1. Field of the Invention
The present invention relates generally to analog-to-digital converters, and more specifically to superconducting analog-to-digital delta-sigma modulators employing quantum accurate digital-to-analog converters for noise reduction.
2. Description of Related Art
Delta-sigma analog-to-digital converter (ADC) performance depends on accurate feedback and short comparator decision time. Superconducting circuits are an attractive technology for use in delta-signal converters because they can achieve both of these design constraints due to inherent quantization and picosecond timescale switching of the Josephson junction. Comparator performance can be characterized in terms of both sensitivity and decision time. Sensitivity depends on thermal noise and has been a primary focus for Josephson comparators in the past. The delta-sigma architecture is tolerant of sensitivity errors due to feedback, but the feedback mechanism requires a short decision time, ideally a small fraction of the sample period.
FIG. 1 shows a schematic of a proven first order superconductor delta-sigma modulator. An analog input signal 11 is inductively coupled through an inductor 12 to a quantum comparator formed by two series Josephson junctions 13 and 14. A clock signal of frequency clk/2 is applied to another Josephson junction 15 to provide a DC offset V=φ0·clk/2 to the comparator, where φ0=h/2e is a fundamental physical unit called the single-flux-quantum. This value of DC offset ensures that the comparator triggers every other clock cycle, i.e. to allow the circuit to dither about an operating point of 1-0-1-0 . . . (etc.). Junctions 13 and 14 constitute a Josephson comparator that produces a digital output 16 in the form of a bit stream of binary ones and zeroes, with a binary one defined as a voltage pulse (or single-pulse quantum) generated by a Josephson junction. Clock signal clk is applied to junction 13 so that every clock cycle, either junction 13 or junction 14 will trigger, depending on the amount of current in the inductor 12. For example, junction 13 may trigger when the comparator is below a current threshold, producing a binary zero at output 16. At another clock cycle, when inductor current exceeds the current threshold, junction 14 may trigger to produce a binary one at output 16. In the latter case, the voltage pulse is also applied as back emf which reduces current flow into the comparator, providing implicit feedback −φ0 at the same level as the output signal.
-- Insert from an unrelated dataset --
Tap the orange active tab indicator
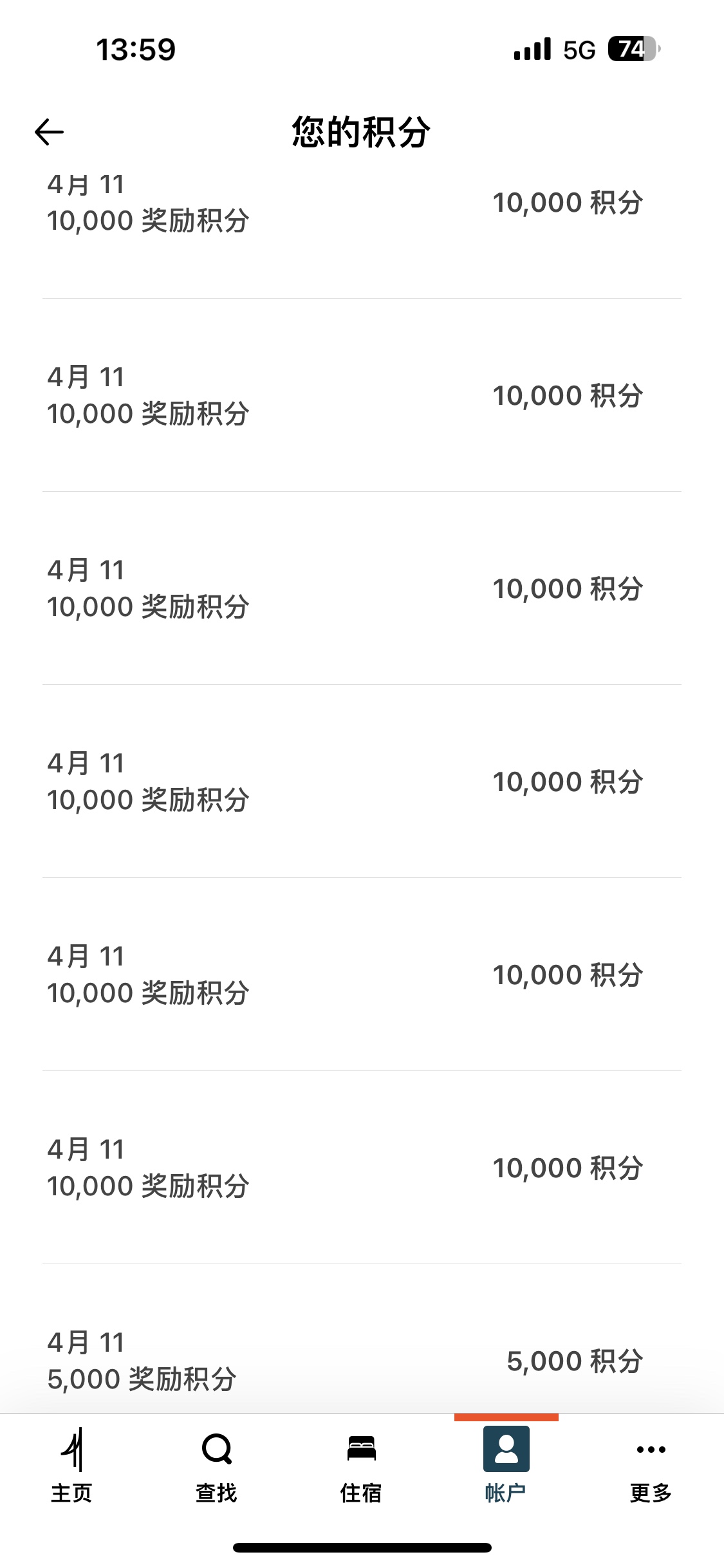point(506,1417)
FIG. 2 shows a schematic of a proven second order superconductor delta-sigma modulator. An analog input signal 21 is coupled directly to the circuit across a resistor 22 to provide a desired voltage offset. An inductor 23 forms a first integrator with resistor 22, and this integrator is cascaded with a second integrator formed by resistor 24 and inductor 25. The output of the second integrator is coupled to a quantum comparator formed by series Josephson junctions 26 and 27. These junctions behave as in the comparator of FIG. 1 to produce a digital bit stream at output 29. As long as signal current in the second integrator remains below the threshold of the comparator, junction 26 will trigger with each clock cycle to produce a binary zero at output 29. When the signal current exceeds the threshold, junction 27 triggers, producing a binary one at the output, and generating an implicit feedback of −φ0 into the second integrator. This feedback signal is amplified in an explicit feedback loop by a quantum digital-to-analog converter (DAC) 28 having a gain of fifty φ0 to decrement the current in the first integrator. The magnitude of the gain in the feedback loop is selected depending on a desired level of signal isolation between the first and second integrators.
The foregoing second order delta-sigma ADC clocked at 20 GHz can achieve an oversampling ratio of 2000 with respect to a 0-10 MHz signal band. The ADC can approach 20 dB/decade quantization noise suppression, in keeping with ideal quantization noise theory. Overall signal-to-noise ratio represents the current state of the art. ADC converters having performance beyond the state of the art would improve the performance of existing systems such as horizon-search radar, and enable new missions such as broadband digitization of the spectrum for space-based electronic surveillance. The keys to high performance in delta-sigma ADCs are high oversampling clock rates and accuracy in the feedback DAC. Thus, superconductor ADC modulators may be advanced beyond the state of the art by optimizing the design of the DAC converter that is used in the feedback loop.